How to handle long running jobs
If you want to run long running jobs on our Linux workstations you have to abide by a few rules.
- Do not bother anyone with your jobs. Keep the machine usable. Use nice or renice with at least nice level 15, better 18.
- Do not run RAM or CPU time intensive jobs at all on our terminal servers phd-ltsp1.ethz.ch or phd-ltsp2.ethz.ch as there are usually dozens of users logged in and try to do their daily work on those machines. Clogging up those machines causes many users not being able to work anymore, so no long running or heavily resource comsuming computing jobs are allowed on these two machines. Please use plumpy.ethz.ch instead, e.g. via SSH with X forwarding.
- If you see other long running jobs (more than 1 h CPU time or nice level > 0) on the machine, contact the job owner before you run a job on the same machine. You can use ps, top or htop to find out, if there are other long running compute jobs running. If it comes to disputes, please contact Prof. Gianni Blatter.
- Do not run more than one job at the same time on the same machine. It usually takes more time than running all jobs one after another.
- Do not use more than 20 % of the machines physical memory. If that's not enough, choose a machine with more RAM. Use ps, top or htop to observe memory usage of your processes.
- Do not open more than 50 files per minute on the file servers (NFS mounts). Do not use /tmp for files bigger than 10 % of the machines memory. Use the local disks (e.g. in /scratch/) instead for such cases.

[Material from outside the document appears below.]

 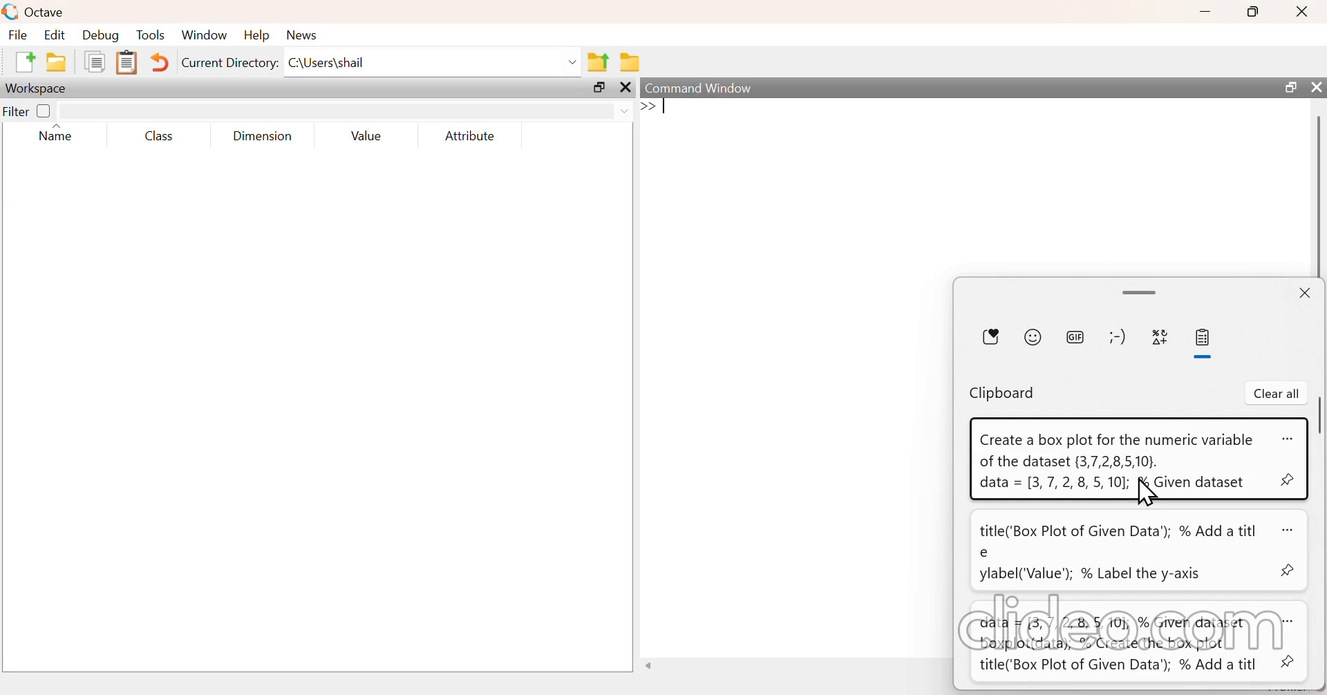 I want to click on filter input field, so click(x=346, y=110).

If you run long running jobs on your personal workstation you do not need to look after keeping the machine usable for other users. Though
- you may not stress your machine so much that it runs out of memory or disk space or system services stop working. If it starts swapping, it will become much slower and inefficient. Use free and vmstat to check swap usage.
- you should use nice anyway, but nice level 1 is already ok. Otherwise the jobs maybe reniced to nice level 10 automatically.
- you should not run several jobs at once unless you know what you are doing. In nearly every case, it's less efficient than running jobs in sequence.
Student and Seminar Workstations
- Long running jobs must not run on the student or seminar machines during courses in the according room. You can find the room reservations on every student and seminar machine in the file /etc/motd which is also shown on every login.